Iers republicanisme is het streven naar de vestiging van een onafhankelijke republiek die het gehele eiland Ierland omvat.

Het idee van een al-Ierse republiek onafhankelijk van Groot-Brittannië, wier koningen een heerschappij over Ierland vestigden vanaf de 12e eeuw, kwam eind 18e eeuw op. Theobald Wolfe Tone, oprichter en leider van de Society of United Irishmen en algemeen beschouwd als de grondlegger van het Ierse republicanisme, formuleerde het als volgt:[1]

Het omverwerpen van de tirannie van onze verfoeilijke regering, het verbreken van de band met Engeland, de oneindige bron van al onze politieke ellende, en de onafhankelijkheid van mijn land bereiken, dat waren mijn doelen. Het verenigen van het hele volk van Ierland, de herinnering aan vroegere verdeeldheid uitwissen en de gemeenschappelijke naam Ier instellen ter vervanging van de denominaties protestant, katholiek en dissenter, dat waren mijn middelen.

Ideologische verschillen

[bewerken | brontekst bewerken]

Binnen het Ierse republicanisme bestaan er verschillende stromingen die een eigen invulling geven aan dit streven. Deze stromingen kunnen overlappen.
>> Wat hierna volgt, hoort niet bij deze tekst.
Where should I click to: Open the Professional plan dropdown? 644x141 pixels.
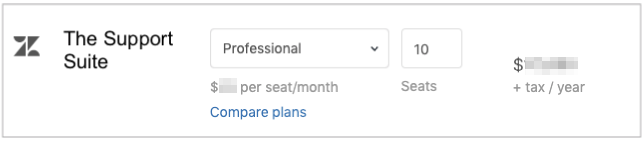tap(299, 49)
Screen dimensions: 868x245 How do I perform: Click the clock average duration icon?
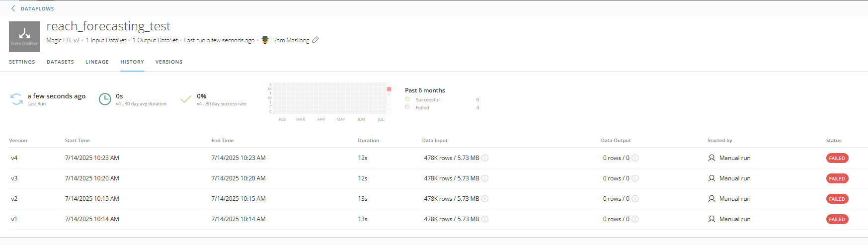tap(105, 99)
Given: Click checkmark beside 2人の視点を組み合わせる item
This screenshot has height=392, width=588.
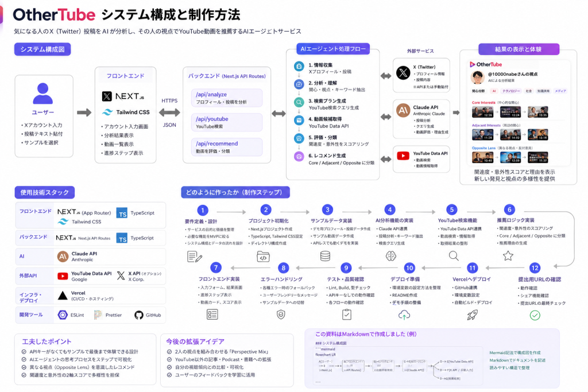Looking at the screenshot, I should pos(169,351).
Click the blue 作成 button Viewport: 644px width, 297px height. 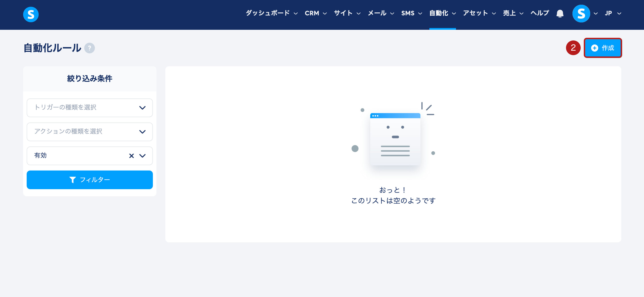(x=603, y=48)
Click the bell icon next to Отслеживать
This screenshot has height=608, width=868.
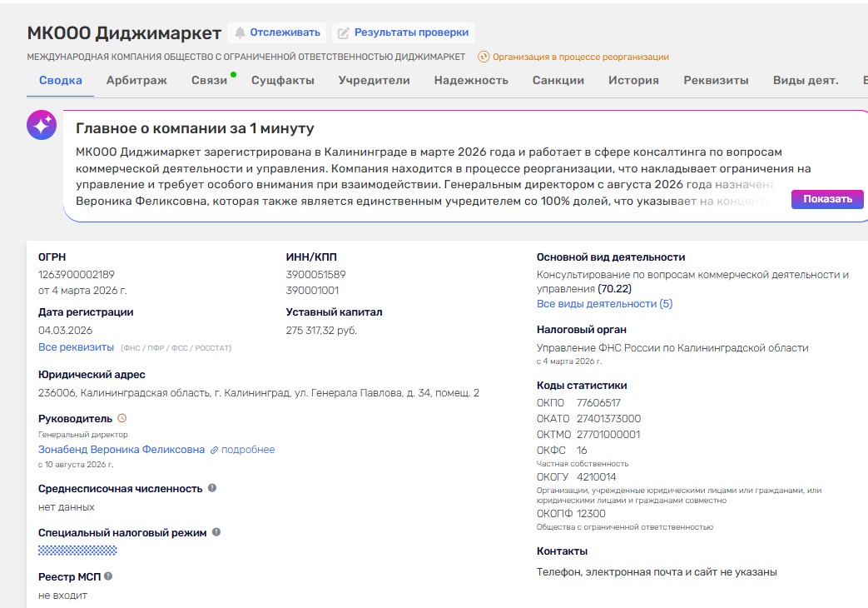coord(240,32)
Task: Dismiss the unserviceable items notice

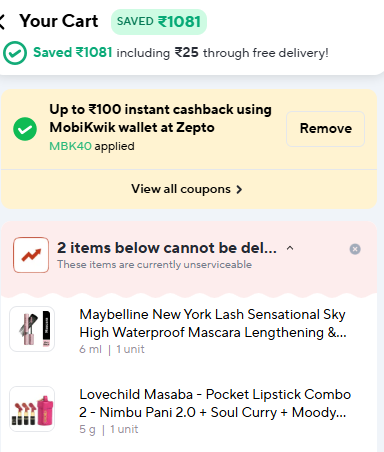Action: tap(355, 249)

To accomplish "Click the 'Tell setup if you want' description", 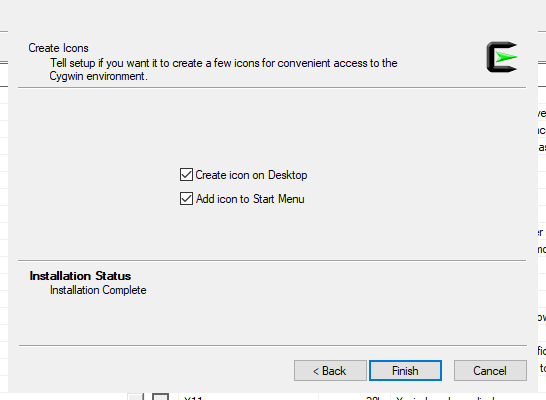I will [x=224, y=63].
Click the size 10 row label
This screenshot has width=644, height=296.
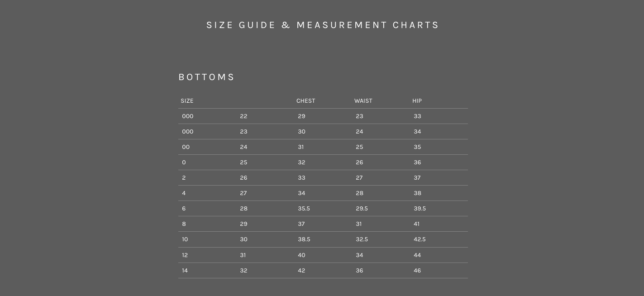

  • Katholiek nationalisme, traditioneel de sterkste stroming[2] die meent dat de Ierse natie in wezen katholiek is en het katholieke geloof, zo niet de rooms-katholieke kerk, het verenigde Ierland zou moeten domineren. De Provisional IRA (1969–2005) was de belangrijkste vertegenwoordiger van de gewapende katholieke nationalisten, Sinn Féin was er de politieke tak van. De Social Democratic and Labour Party (SDLP) vormde de vreedzame tegenhanger van PIRA/Sinn Féin die langs parlementaire weg de burgerrechten van katholieken en een verenigd Ierland probeerde te waarborgen. Beide partijen, maar vooral de SDLP, zijn gaandeweg naar links opgeschoven.
  • Protestants nationalisme, een kleine stroming van protestanten die meent dat de religieuze verdeeldheid overwonnen dient te worden en binnen een verenigd Ierland geen enkele godsdienst mag overheersen. Grondlegger Theobald Wolfe Tone was zo'n protestantse nationalist.[2]
  • Marxisme, een linkse stroming die meent dat een verenigd Ierland een volksrepubliek moet worden. De marxisten zagen het Verenigd Koninkrijk in essentie als een imperialistische, kapitalistische bezettingsmacht en probeerden ook de protestantse arbeidersklasse in Noord-Ierland voor zich te winnen in deze "klassenstrijd". De Official IRA ontstond in 1969 en voerde gewelddadige strijd tot een wapenstilstand in 1972.[3] In 1974 splitste de Irish National Liberation Army (INLA) zich van hen af en bleef vechten tot 1998.
  • Democratisch socialisme, een linkse stroming die voor de vestiging van een al-Ierse democratisch socialistische republiek is. Tegenwoordig is in Noord-Ierland vooral de SDLP representatief voor deze stroming, maar ook Sinn Féin en haar krant An Phoblacht ("De Republiek") hebben de sociaaldemocratie omarmd.[4]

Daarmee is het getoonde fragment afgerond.